I wanted to use R to explore how to access and visualize census data, home value data and school rating data using Indianapolis metro area as an example. My learning objectives here are to learn how to use R to:
# set working dir
setwd("~/notesofdabbler/Rspace/realEstate")
# load libraries
library(XML)
library(RCurl)
## Loading required package: bitops
library(stringr)
library(ggplot2)
library(maptools)
## Loading required package: sp
## Checking rgeos availability: TRUE
library(rgeos)
## rgeos version: 0.3-2, (SVN revision 413M)
## GEOS runtime version: 3.4.2-CAPI-1.8.2 r3921
## Polygon checking: TRUE
library(ggmap)
library(plyr)
library(RJSONIO)
I first extracted the zipcodes in the Indianapolis area by filtering the zip-county mapping for US using counties in the Indianapolis area.

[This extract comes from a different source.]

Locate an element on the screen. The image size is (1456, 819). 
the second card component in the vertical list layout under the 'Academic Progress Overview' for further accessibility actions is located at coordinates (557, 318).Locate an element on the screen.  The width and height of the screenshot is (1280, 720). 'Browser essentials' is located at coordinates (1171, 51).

The dataset with zip-county mapping is created using another code
# get zip-city-county-state map, this is loaded into dataset zipMap2
load("zipCityCountyStateMap.Rda")
head(zipMap2)
## STATE COUNTY ZCTA5 city ctyname stname
## 1 01 001 36006 Billingsley Autauga County, AL AL
## 2 01 001 36749 Jones Autauga County, AL AL
## 3 01 001 36003 Autaugaville Autauga County, AL AL
## 4 01 001 36067 Prattville Autauga County, AL AL
## 5 01 001 36051 Marbury Autauga County, AL AL
## 6 01 001 36066 Prattville Autauga County, AL AL
# list of counties in the greater Indianapolis area
cntyList=c("Marion County, IN",
"Hamilton County, IN",
"Boone County, IN",
"Hendricks County, IN",
"Johnson County, IN",
"Shelby County, IN",
"Hancock County, IN")
# get list of zips in the greater Indianapolis area
zipIndy=zipMap2[zipMap2$ctyname %in% cntyList,]

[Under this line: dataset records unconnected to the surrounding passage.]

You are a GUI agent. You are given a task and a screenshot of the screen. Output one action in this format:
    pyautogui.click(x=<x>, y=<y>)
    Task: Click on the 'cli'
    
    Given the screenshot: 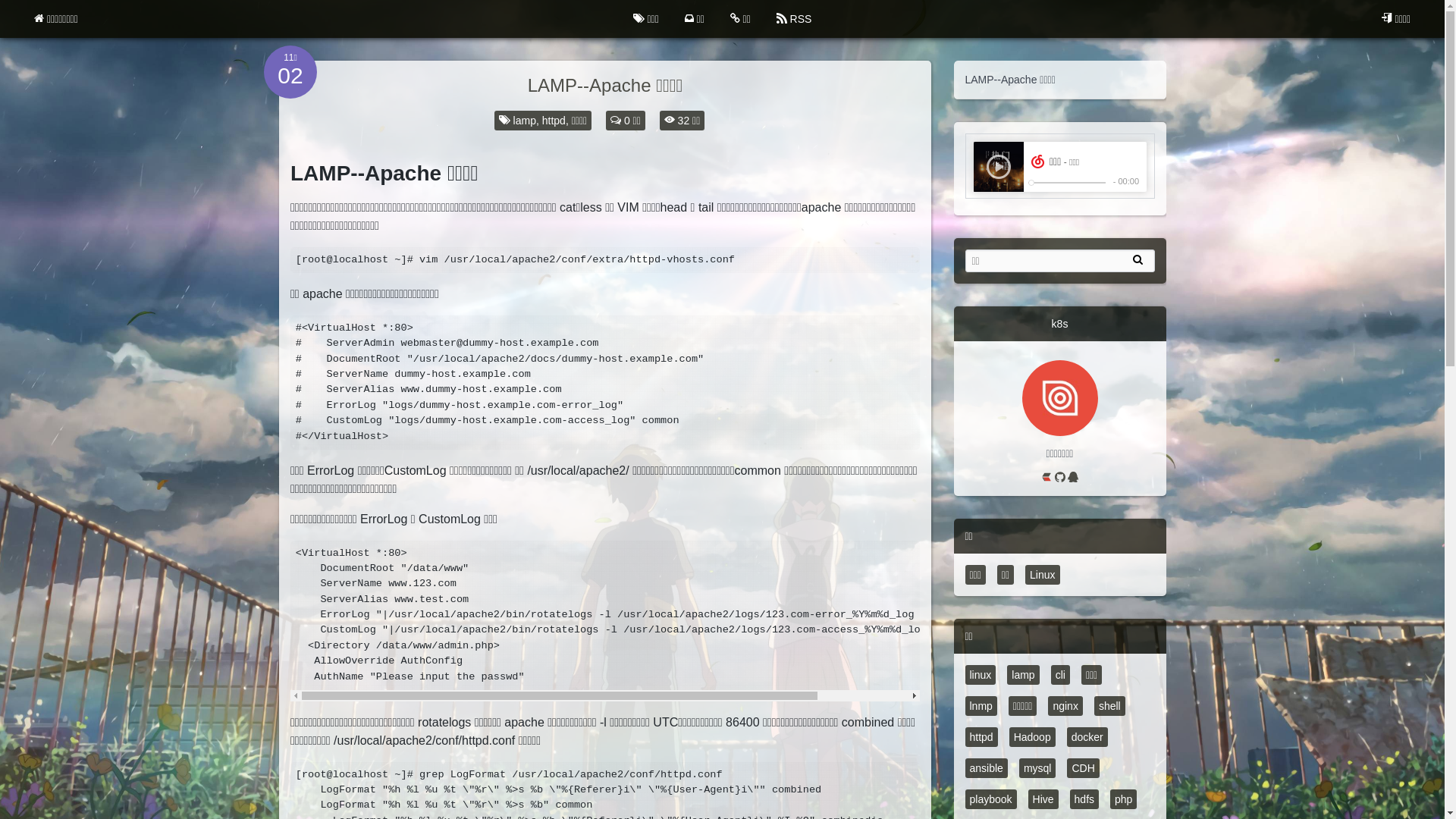 What is the action you would take?
    pyautogui.click(x=1059, y=674)
     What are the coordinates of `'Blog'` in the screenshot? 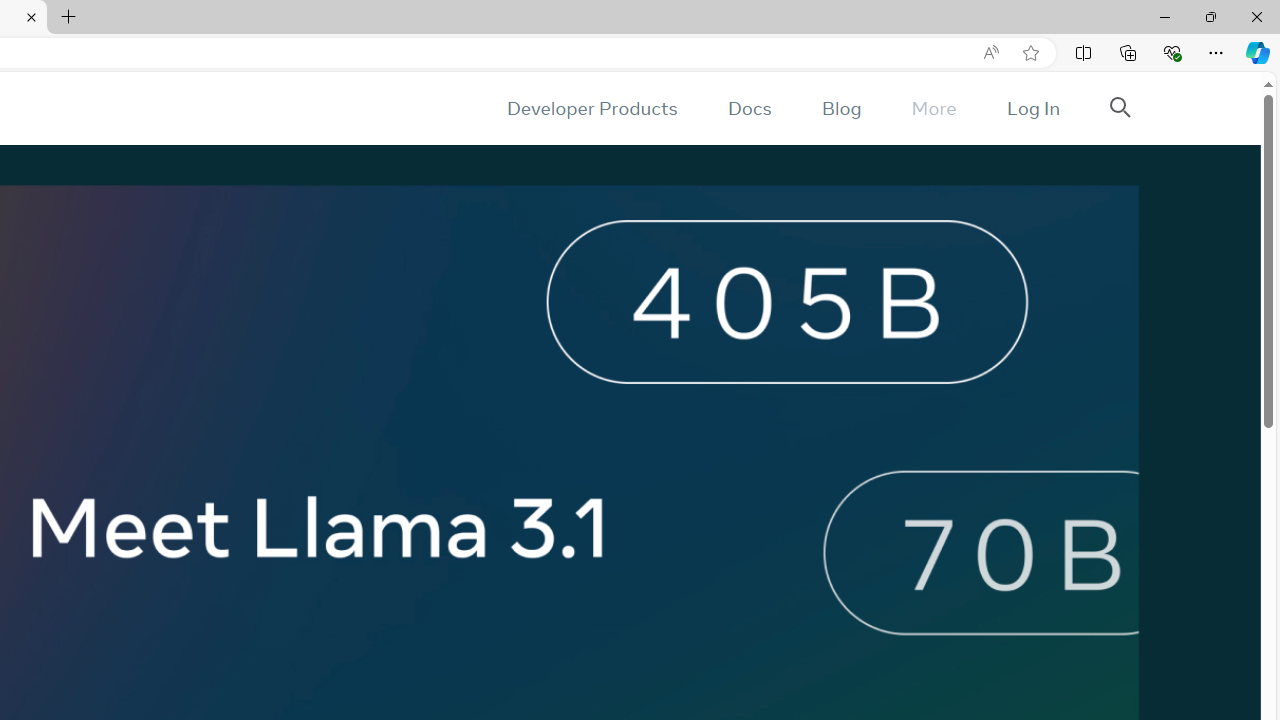 It's located at (841, 108).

# remove duplicates (due to a zip in multiple counties)
zipIndy2=zipIndy[!duplicated(zipIndy$ZCTA5),]
head(zipIndy2)
## STATE COUNTY ZCTA5 city ctyname stname
## 10309 18 011 46069 Sheridan Boone County, IN IN
## 10310 18 011 46035 Colfax Boone County, IN IN
## 10311 18 011 46071 Thorntown Boone County, IN IN
## 10312 18 011 47968 New Ross Boone County, IN IN
## 10313 18 011 46268 Indianapolis Boone County, IN IN
## 10314 18 011 46052 Lebanon Boone County, IN IN
I wanted to get zip code level shape files to be able to make choropleth maps. The census site has zip code level shape files for different states. I found the following tutorial on spatial data and ggplot2 very helpful in processing and mapping shape files.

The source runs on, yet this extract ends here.